Anti-Corruption Key Focus Area

KPJ Healthcare Berhad has formed the Group Integrity Unit (GIU) in February 2020 as part of its preparation to meet the requirements of Section 17A Malaysian Anti-Corruption Commission Act 2009. The GIU's primary role is to drive and embed integrity as a key factor in governance and ensure all the policies and procedures are in place. These have been incorporated in KPJ Group Anti-Bribery Management System that have been established according to the provisions of the ISO 37001:2016 Anti-Bribery Management System. In October 2020, KPJ ABMS obtained its ISO certification from SIRIM QAS International Sdn. Bhd.

There are four main offences stipulated in the MACC Act 2009 which are aimed to be countered by ABMS as follows:

• Soliciting/Receiving Gratification (Bribe) [section 16 & 17(a) MACC Act 2009]
• Offering/Giving Gratification (Bribe) [section 17(b) MACC Act 2009]
• Intending to Deceive (False Claim) [Section 18 MACC Act 2009]
• Using Office or Position for Gratification (Bribe) (Abuse of Power/Position) [Section 23 MACC Act 2009]
  Whistleblowing Channel
  The Group also has in place a comprehensive Policy of Whistleblowing that outlines the Group's commitment to promote the highest standards of governance, ethics and integrity in all aspects of business dealings.

1

Download Whistleblowing Policy

The Policy covers, inter-alia, 3 tiers of whistleblowing reporting line, comprising of the Managing Director, the Chairman of the Risk and Governance Committee and the Chairman of the Board, to facilitate whistleblowing activities according to different possible circumstances.

Protection for Whistleblowers

A dedicated whistleblowing channel at integrity@kpjhealth.com.my is available for reporting. In order to encourage a conducive environment for effective whistleblowing, the Policy also provides assurances on the preservation of identity, confidentiality of information and protection of whistleblowers from possible retaliation.
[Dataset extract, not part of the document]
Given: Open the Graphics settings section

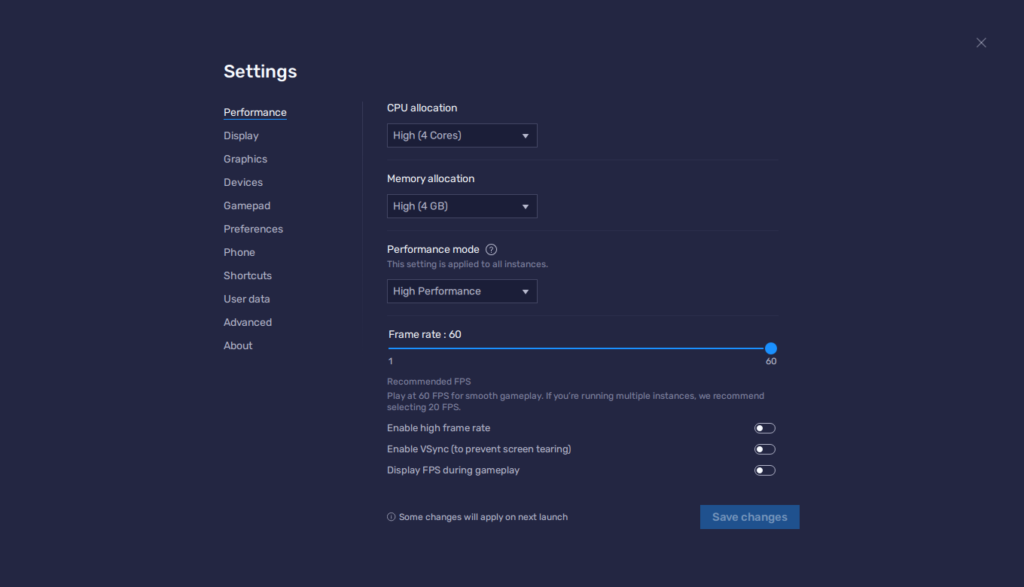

This policy provides an avenue for employees to raise genuine concerns internally or report any breach or suspected breach of any law or regulation.

A whistleblower may report a whistleblowing complaint if he/she is aware of any corruption or detrimental action committed within KPJ Group, including but not limited to the following:

• Bribery/Corruption
• Fraud
• Misappropriation of Assets
• Sexual Harassment
• Criminal breach of trust
• Questionable or improper accounting
• Misuse or unauthorized disclosure of confidential information
• Actions that are criminal in nature

2

The Group has put in place the "No Gifts and Entertainment" policy and "Annual Asset Declaration" policy applicable to all staff.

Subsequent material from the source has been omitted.